ANN ARBOR--In 2006, the lab of David Ginsburg at the Life Sciences Institute put a call out for siblings attending the University of Michigan to donate blood for a study of blood-clotting disorders.
The samples were collected over three years and have now enabled the researchers to identify the specific parts of the genome responsible for levels of a key substance for blood clotting. The findings were reported online Dec. 24 in the Proceedings of the National Academy of Sciences.
Von Willebrand disease is the most common hereditary blood-clotting disorder--it’s more common, but usually milder, than hemophilia. The disease is caused by lower-than-normal levels of von Willebrand factor, a substance that circulates in blood and serves as the "glue" to help blood platelets stick where they’re needed to stop bleeding.
While a low level of von Willebrand factor may cause uncontrolled bleeding, high levels can contribute to blood clots, heart attacks and strokes. Age and environmental factors can lead to increased von Willebrand factor, and understanding how the body regulates the substance can help researchers develop treatments for diseases caused by excessive clotting.
Previous studies pinpointed two major genes that partially regulated levels of von Willebrand factor in the blood. However, these two genes only explained a small part of the inherited differences in von Willebrand factor levels between people. Studying siblings in college provided some clues to those differences.
A team of researchers led by Ginsburg, who is a faculty member at the Life Sciences Institute, a professor of internal medicine, human genetics and pediatrics at the U-M Medical School and a Howard Hughes Medical Institute investigator, performed a genetic analysis in two young and healthy cohorts. Because the blood donors were in their early 20s, the effect of other factors known to cause an excess of von Willebrand factor, like age and smoking, were minimized, giving the scientists a better chance of uncovering genetic causes.
The researchers report that the first part of their analysis, called a genome-wide association study, confirmed the two major genes already known to explain a small part of the differences in von Willebrand factor.
The researchers also looked at which parts of the genome were shared between siblings and how this related to von Willebrand factor levels.
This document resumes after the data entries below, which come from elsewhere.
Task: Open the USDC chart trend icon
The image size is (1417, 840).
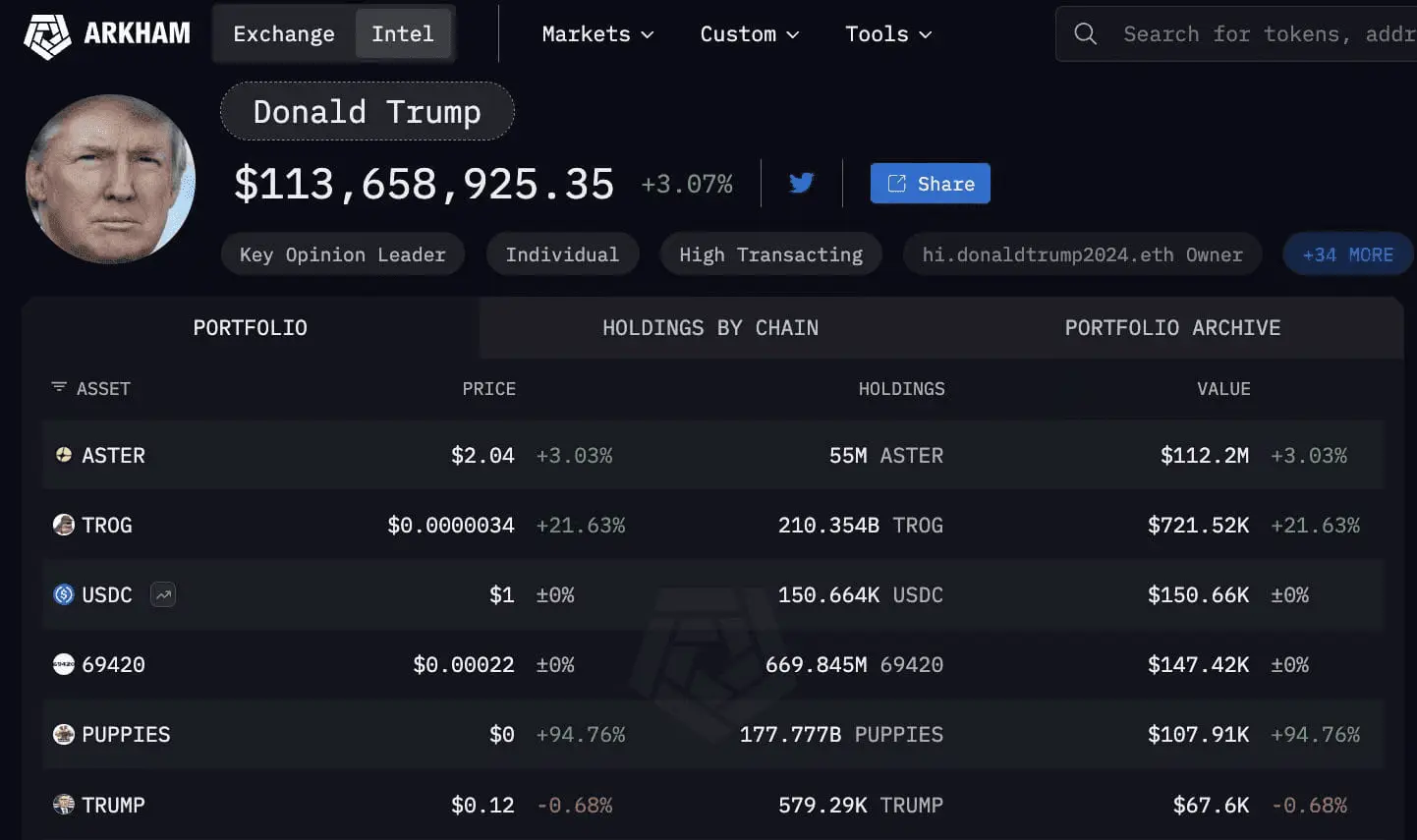Action: click(x=163, y=594)
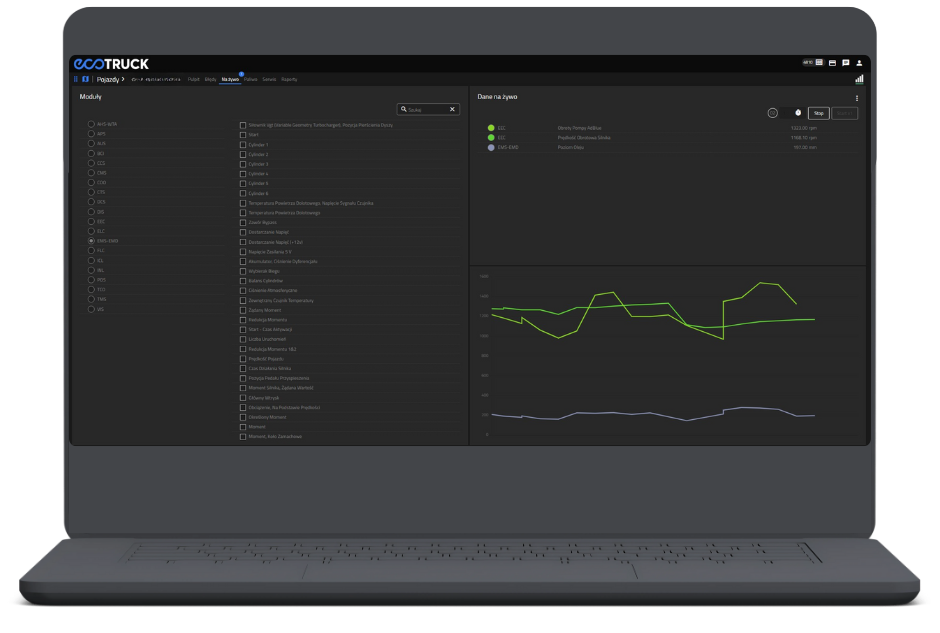Clear the search field with X icon
This screenshot has width=940, height=633.
click(x=452, y=109)
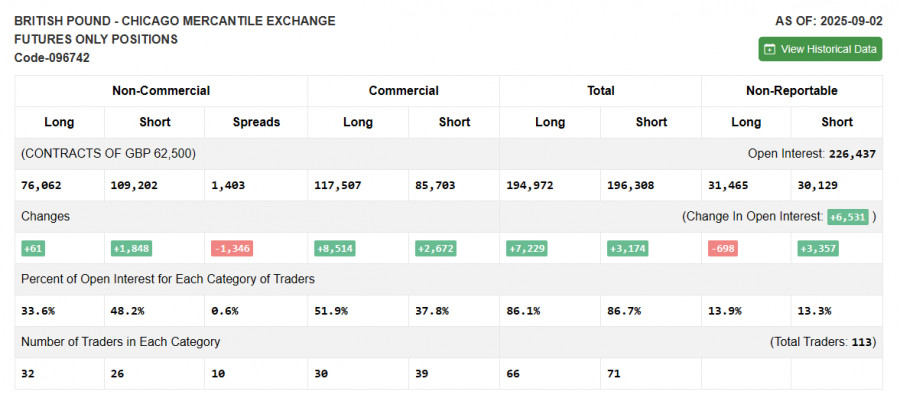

They identified a section of chromosome 2 that contains a gene that significantly regulates von Willebrand factor but had not previously been detected in studies of unrelated individuals.
The next step will be to determine the identity of the exact gene on chromosome 2, how it differs among people, and how these differences alter the level of von Willebrand factor and the associated risk for bleeding and blood clotting. Understanding how this gene affects von Willebrand factor may lead to improved diagnosis for bleeding and blood-clotting disorders, as well as new approaches to treatment.
The researchers plan to apply a similar analysis to other traits in blood clotting, says Karl Desch, assistant professor in the pediatrics department at the U-M Medical School and first author of the study.
"Using the sibling structure in this study, we will hopefully discover more novel loci that determine the variation in these other traits," he said.